On this day in 1975, Drew Barrymore, who will shoot to stardom as a child after appearing in “ET: The Extra-Terrestrial” then later build a successful career as a leading lady, is born in Los Angeles . Barrymore is part of a famous family of American actors that includes her grandfather John Barrymore and great-uncle Lionel Barrymore. She is a goddaughter of director Steven Spielberg.
Barrymore, the daughter of actor John Barrymore Jr. (1932-2004) and German-born actress Jaid Barrymore (1946-), began appearing in TV commercials as a baby. She made her big-screen debut in 1980 in director Ken Russell’s “Altered States.” Two years later, at age 7, she skyrocketed to fame with her co-starring role in Steven Spielberg’s blockbuster “ET: The Extra-Terrestrial.” Later that year, Barrymore went on “The Tonight Show Starring Johnny Carson” to promote the movie and also became the youngest-ever host of NBC’s “Saturday Night Live.”
Barrymore’s early fame soon led to a wild-child Hollywood lifestyle. By age 10, she was drinking alcohol, using drugs and going to nightclubs; by her early teens, she’d spent time in rehab. At age 15, she won legal emancipation from her mother and got her own apartment. Around this time, Barrymore began starring in a series of films that exploited her bad-girl image, including “Poison Ivy” (1992), “Guncrazy” (1992) and “The Amy Fisher Story” (1993), a made-for-TV movie based on the Joey Buttafuoco scandal. She continued her controversial behavior throughout the early 1990s by posing nude for spreads in Andy Warhol’s Interview magazine and in Playboy. In 1994, Barrymore, then 19, married 31-year-old bar owner Jeremy Thomas after dating him for six weeks. The marriage lasted two months. In 1995, she made headlines once again when she exposed herself on live TV to a shocked David Letterman during his “Late Night” show birthday celebration.
Later in the decade, Barrymore got her acting career back on track. She co-starred in “Boys on the Side,” with Whoopi Goldberg and Mary Louise Parker, then appeared in director Woody Allen’s “Everybody Says I Love You” (1996), along with the hit horror-film parody “Scream” (1996). In 1998, she demonstrated her skills as a romantic leading lady in “The Wedding Singer,” with Adam Sandler, and “Ever After,” a modern interpretation of the Cinderella story. The following year she starred in the popular romantic comedy “Never Been Kissed,” which was produced by her company, Flower Films.

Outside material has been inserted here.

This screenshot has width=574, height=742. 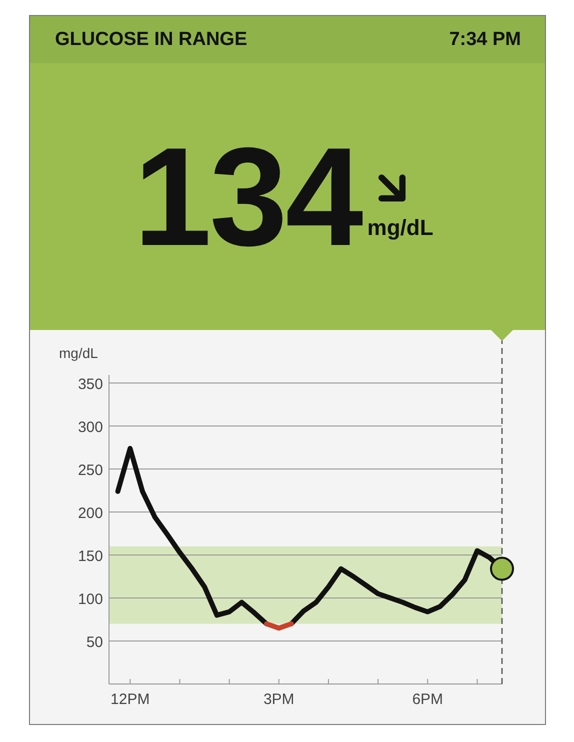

In 2000, Barrymore produced and co-starred, along with Cameron Diaz and Lucy Liu, in the big-screen adaptation of “Charlie’s Angels,” based on the hit 1970s TV show about a group of female PIs. The movie spawned a successful sequel in 2003.
Barrymore continued to rack up an impressive list of credits, from the 2001 cult classic “Donnie Darko,” with Jake Gyllenhall, to “Fever Pitch” (2005) with Jimmy Fallon and “Music and Lyrics” (2007) with Hugh Grant. She voiced the character of Chloe the pampered pooch in 2008’s “Beverly Hills Chihuahua,” and received acclaim for her performance in the 2009 biopic “Grey Gardens,” with Jessica Lange.
After a second marriage, to comedian Tom Green, from 1999 to 2001, in 2012 Barrymore wed art consultant Will Kopelman. She gave birth to their daughter later that year.
Barrymore is the great-granddaughter of actors Maurice Barrymore (1849-1905) and Georgiana Drew (1856-1893). Drew Barrymore’s great-uncle, Lionel (1878-1954), won an Academy Award for best actor for his performance in 1931’s “A Free Soul.” Her grandfather, John (1882-1942) was a noted Shakespearean actor, and his sister Ethel (1879-1959) was a celebrated actress.